For Adorno, autonomy was as problematic and crucial a notion in art as elsewhere, for instance in education. When debating his conservative opponent Arnold Gehlen on the subject of “Freedom and Institution” on German television in 1967, Adorno defended the Dutch Provo movement—film footage of which was used to introduce the debate—as well as the budding student movement in Germany against Gehlen’s insistence that such contestations were dangerous symptoms of hubris. While increasingly wary of the young radicals’ anti-institutional “actionism,” Adorno was all too aware of the reactionary implications of his colleague’s institutionalism. Referencing Hegel’s notion of objective spirit, Emile Durkheim’s concept of faits sociaux and Thorstein Veblen’s understanding of institutions in terms of habits of thought, he argued that even while institutions are not purely external but rather shape our mind and our social habitus, they are still imposed by coercion and as such are alien, reified, or objectified—vergegenständlicht.

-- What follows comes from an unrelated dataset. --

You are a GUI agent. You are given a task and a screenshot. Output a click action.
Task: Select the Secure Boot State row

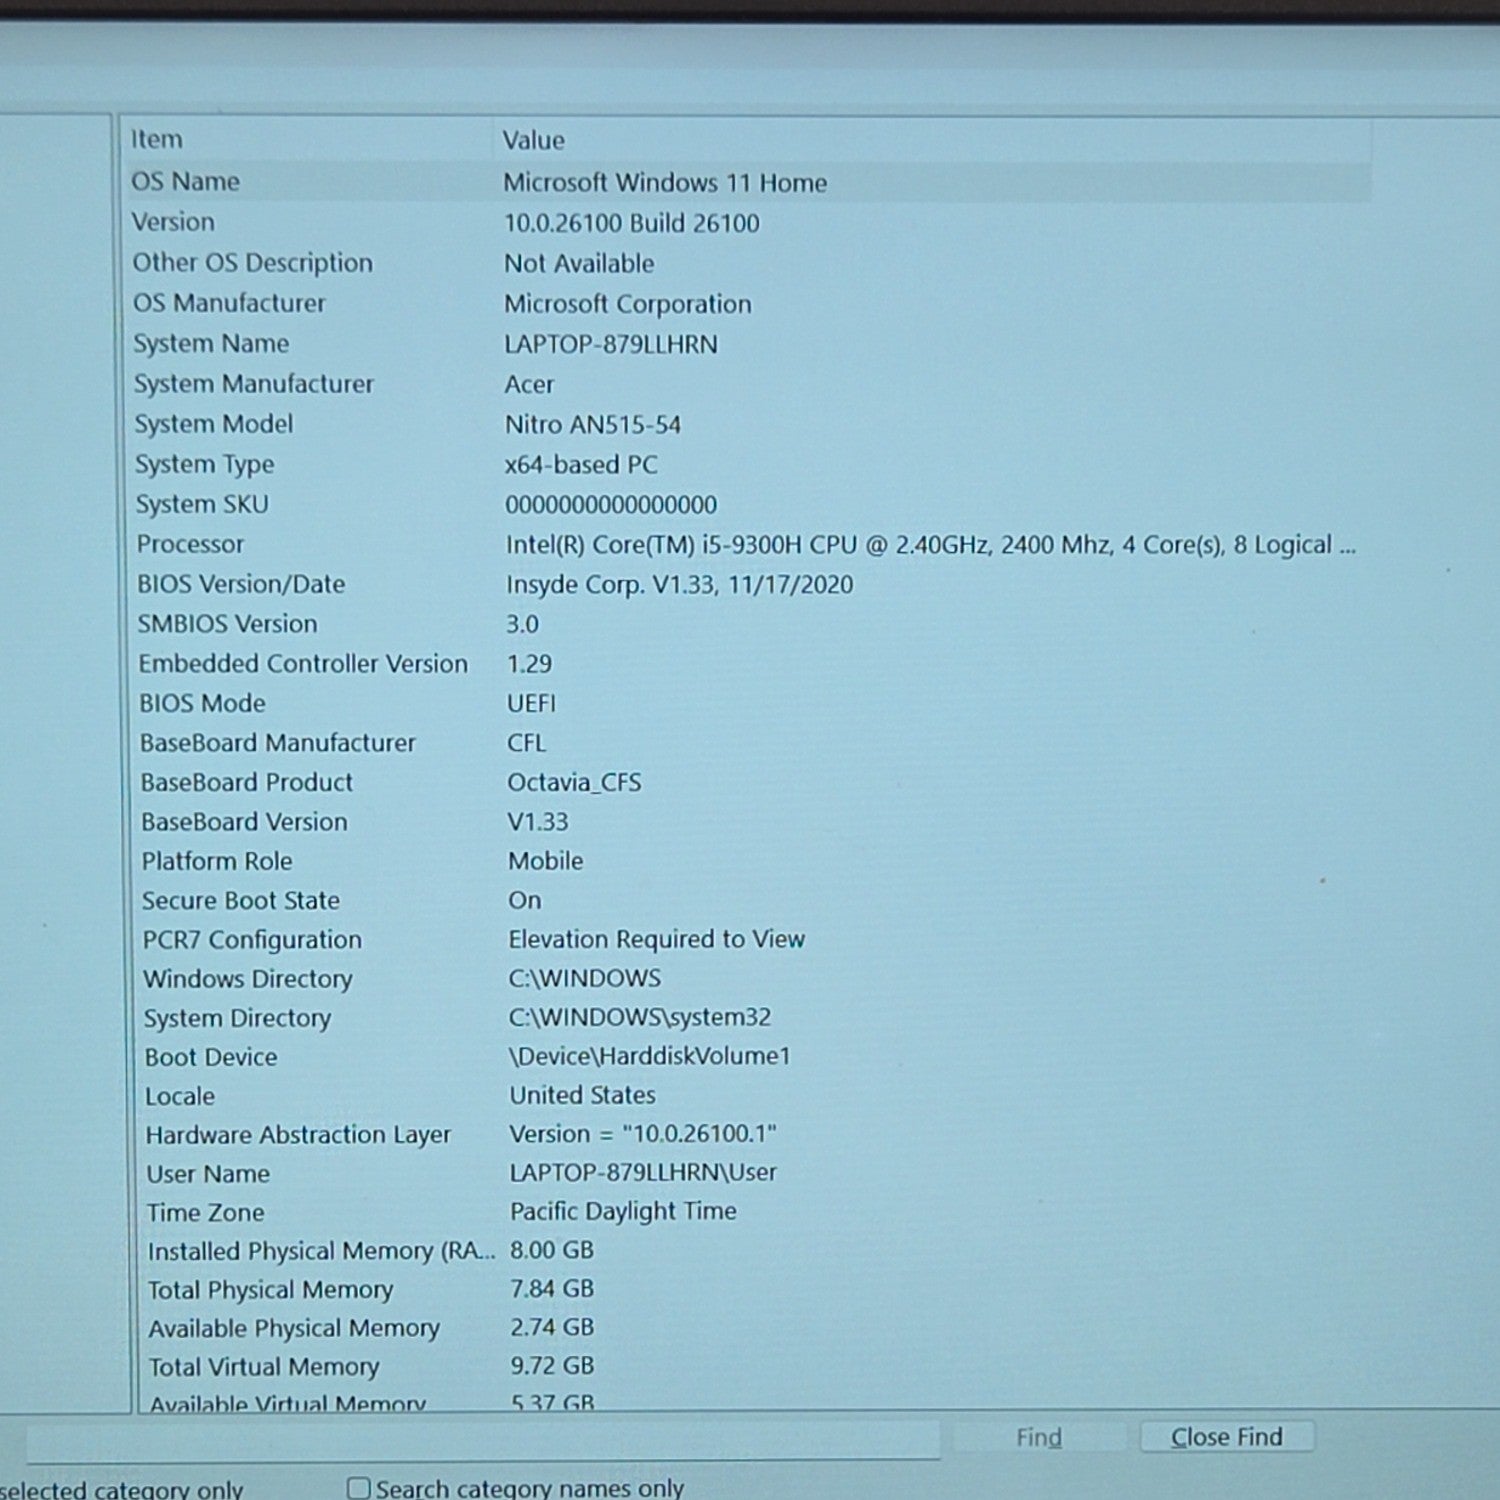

While neither Adorno nor Gehlen addressed this in the 1967 debate, the Amsterdam Provo movement was not purely a matter of youth protest. With its imaginative and “ludic” tactics, it was a form of aesthetic practice that derived its impetus to a significant extent from the provocative happenings Robert Jasper Grootveld had started staging in the centerof Amsterdam—at some remove from the “official” artistic avant-garde, yet basing himself loosely on American happenings and on Fluxus events. Furthermore, a crucial point of reference for Provo was Constant’s utopia of New Babylon and its vision of the unalienated life of the homo ludens, inspired by Huizinga. First developed under the auspices of the Situationist International, New Babylon is art that wants to become lived aesthetic praxis beyond “the autonomy of art.”
When aesthetic theory emerged around 1800, it was as an autocritique of Enlightenment and Idealist thought and its self-legislating, self-governing subject equated with an abstract notion of reason and devoid of Lebensrealität. To the extent that aesthetics became a discipline claiming autonomy for its own area of expertise (aesthetic experience), this relative autonomy consisted precisely in the problematization of autonomy, in the creation and examination of impure mixtures and intricate dialectical entanglements of freedom and determination, mind and body, subject and object. If the aesthetic also held out a highly ideological promise of imaginary fulfillment within alienating modern society, it also proffered a “vision of human energies as radical ends in themselves which is the implacable enemy of all dominative or instrumentalist thought.”